The script requires an image file and a text prompt as input. The image file can either be a local file or a URL. If you use a URL, the script will download the image before processing it.

The `initialize_pipeline` function initializes the Ghibli-Diffusion model pipeline from a pretrained model. You can specify the model and the device (CPU or GPU) to use.

The `generate_image` function takes in the initialized pipeline, the image file path or URL, and the text prompt. It generates a new image based on the input image and the text prompt. You can optionally specify the strength, guidance scale, and seed for the generation process.

The main section of the script initializes the pipeline and generates a new image using an example input image and text prompt. The generated image is saved as a `.png` file.

## Note

This script assumes that you have a GPU available for use. If you do not have a GPU, you can modify the `device` parameter to `"cpu"` in both the `initialize_pipeline` and `generate_image` function calls.

## Example

This is an example of how you can use the script to generate a new image:

```python
device = "cuda" if torch.cuda.is_available() else "cpu"
pipe = initialize_pipeline(pipeline_model="nitrosocke/Ghibli-Diffusion", device=device)
image = generate_image(pipe, device=device, url_or_filepath="assets/sketch-mountains-input.jpg", prompt="A van gogh painting of a starry night.")
image.save("assets/output.png")
```

This code generates a new image based on the `sketch-mountains-input.jpg` image and the text prompt "A van gogh painting of a starry night". The generated image is saved as `output.png` in the `assets` directory.

## Run on Replicate

This model is also available on replicate.com. You can access the model and run predictions using the web interface. You do not need to install any dependencies or write any code to use the model on replicate.com. Simply upload your image, enter your text prompt, and run the model to generate a new image.

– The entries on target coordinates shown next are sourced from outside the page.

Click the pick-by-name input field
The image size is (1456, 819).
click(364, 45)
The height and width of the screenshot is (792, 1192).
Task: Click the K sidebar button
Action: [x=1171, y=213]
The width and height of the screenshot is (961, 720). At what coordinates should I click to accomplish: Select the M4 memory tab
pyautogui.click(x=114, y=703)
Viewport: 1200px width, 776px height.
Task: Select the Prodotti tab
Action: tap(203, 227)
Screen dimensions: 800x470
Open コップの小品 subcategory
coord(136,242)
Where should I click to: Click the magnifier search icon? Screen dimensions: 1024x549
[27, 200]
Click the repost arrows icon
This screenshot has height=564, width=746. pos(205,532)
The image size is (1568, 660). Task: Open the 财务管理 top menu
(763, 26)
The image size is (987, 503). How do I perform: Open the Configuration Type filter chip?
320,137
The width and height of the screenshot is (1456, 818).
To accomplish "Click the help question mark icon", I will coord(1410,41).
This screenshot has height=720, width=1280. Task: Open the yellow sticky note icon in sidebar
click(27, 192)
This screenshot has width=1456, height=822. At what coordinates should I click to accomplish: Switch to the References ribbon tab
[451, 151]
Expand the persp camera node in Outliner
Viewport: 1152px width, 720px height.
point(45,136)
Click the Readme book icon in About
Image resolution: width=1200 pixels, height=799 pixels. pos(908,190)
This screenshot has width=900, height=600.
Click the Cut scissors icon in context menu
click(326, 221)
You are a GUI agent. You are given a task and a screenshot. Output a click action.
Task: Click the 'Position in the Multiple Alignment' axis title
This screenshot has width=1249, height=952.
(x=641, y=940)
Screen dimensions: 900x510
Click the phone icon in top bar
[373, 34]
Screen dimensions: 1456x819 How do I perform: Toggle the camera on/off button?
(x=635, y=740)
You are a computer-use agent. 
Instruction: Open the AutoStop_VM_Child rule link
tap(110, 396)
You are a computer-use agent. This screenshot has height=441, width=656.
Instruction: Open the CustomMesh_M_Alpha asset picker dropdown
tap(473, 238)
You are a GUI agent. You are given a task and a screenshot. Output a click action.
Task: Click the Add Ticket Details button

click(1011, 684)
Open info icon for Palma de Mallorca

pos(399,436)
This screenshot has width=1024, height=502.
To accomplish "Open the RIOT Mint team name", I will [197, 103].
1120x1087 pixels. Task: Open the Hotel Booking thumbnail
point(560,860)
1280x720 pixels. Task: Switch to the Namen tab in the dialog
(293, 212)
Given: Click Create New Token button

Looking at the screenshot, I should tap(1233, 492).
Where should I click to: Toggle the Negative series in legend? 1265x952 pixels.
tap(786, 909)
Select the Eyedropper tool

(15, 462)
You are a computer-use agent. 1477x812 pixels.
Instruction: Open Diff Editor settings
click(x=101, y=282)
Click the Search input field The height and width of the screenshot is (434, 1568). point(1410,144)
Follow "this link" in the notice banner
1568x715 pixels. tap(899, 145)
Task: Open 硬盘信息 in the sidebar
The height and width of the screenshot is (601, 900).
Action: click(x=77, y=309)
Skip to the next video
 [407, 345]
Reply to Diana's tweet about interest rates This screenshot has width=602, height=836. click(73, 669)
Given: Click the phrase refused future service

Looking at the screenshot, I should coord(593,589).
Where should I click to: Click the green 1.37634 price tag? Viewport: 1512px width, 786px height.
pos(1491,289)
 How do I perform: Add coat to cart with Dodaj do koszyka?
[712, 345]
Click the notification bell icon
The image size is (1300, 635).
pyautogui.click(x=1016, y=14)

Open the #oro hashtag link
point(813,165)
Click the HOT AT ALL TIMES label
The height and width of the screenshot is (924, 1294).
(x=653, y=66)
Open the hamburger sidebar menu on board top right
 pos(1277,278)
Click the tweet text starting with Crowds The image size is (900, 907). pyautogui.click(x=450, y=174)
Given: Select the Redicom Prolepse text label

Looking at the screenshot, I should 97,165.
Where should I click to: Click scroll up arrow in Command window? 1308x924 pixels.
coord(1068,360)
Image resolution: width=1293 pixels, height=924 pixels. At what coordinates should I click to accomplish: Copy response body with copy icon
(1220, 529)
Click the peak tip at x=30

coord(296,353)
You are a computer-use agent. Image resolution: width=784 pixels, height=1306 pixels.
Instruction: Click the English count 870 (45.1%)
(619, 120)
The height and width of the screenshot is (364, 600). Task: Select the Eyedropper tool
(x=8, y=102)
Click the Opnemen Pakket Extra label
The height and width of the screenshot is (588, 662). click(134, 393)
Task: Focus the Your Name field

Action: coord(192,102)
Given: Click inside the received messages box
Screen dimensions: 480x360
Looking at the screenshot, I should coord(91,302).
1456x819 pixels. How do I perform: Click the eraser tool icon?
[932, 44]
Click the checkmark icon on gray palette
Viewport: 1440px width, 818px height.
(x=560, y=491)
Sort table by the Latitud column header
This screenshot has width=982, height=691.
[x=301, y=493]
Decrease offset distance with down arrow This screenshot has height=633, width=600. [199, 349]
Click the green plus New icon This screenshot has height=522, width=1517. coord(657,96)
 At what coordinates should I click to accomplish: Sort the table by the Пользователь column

Access the model on replicate.com at the following URL: [https://replicate.com/ovshake/replicate-ghibli-vangogh](https://replicate.com/ovshake/replicate-ghibli-vangogh)

To build this model, you can use `cog.yaml` config file. You can use replicate to run prediction using
```bash
cog predict -i image=@assets/sketch-mountains-input.jpg -i prompt="A van gogh painting"
```
You can also use `curl` to use the endpoint as an API.
```bash
(sd) ➜ replicate-img2img git:(main) curl -s -X POST \
-d '{"version": "d991ed58d1254817879017e676da96d1c2c99976cac210395d14b17e1fb2b496", "input": {"image": "https://raw.githubusercontent.com/open-mmlab/mmdetection/main/resources/mmdet-logo.png", "prompt": "A van gogh style painting"}}' \
-H "Authorization: Token $REPLICATE_API_TOKEN" \
-H 'Content-Type: application/json' \
"https://api.replicate.com/v1/predictions" | jq

```
and the output will look like this
```json
{
"id": "ovbandjba7tcg2ffgi3hk2p2lm",
"version": "d991ed58d1254817879017e676da96d1c2c99976cac210395d14b17e1fb2b496",
"input": {
"image": "https://raw.githubusercontent.com/open-mmlab/mmdetection/main/resources/mmdet-logo.png",
"prompt": "A van gogh style painting"
},
"logs": "",
"error": null,
"status": "starting",
"created_at": "2023-07-30T15:59:23.763416844Z",
"urls": {
"cancel": "https://api.replicate.com/v1/predictions/ovbandjba7tcg2ffgi3hk2p2lm/cancel",
"get": "https://api.replicate.com/v1/predictions/ovbandjba7tcg2ffgi3hk2p2lm"
}
}
```
Since this takes a long time, you need to keep polling to check when it completes. More details can be found [here](https://replicate.com/ovshake/replicate-ghibli-vangogh/api) on polling.
Docs on cog can be found [here](https://github.com/replicate/cog).

## Things to Improve

1. We can further finetune the prompt and play around with hyperparameteres to get better results.
2. We can use other custom checkpoints such as [RealisticVision](https://civitai.com/models/91) to enhance our results.
3. We can add a super resolution model to enhance the image quality.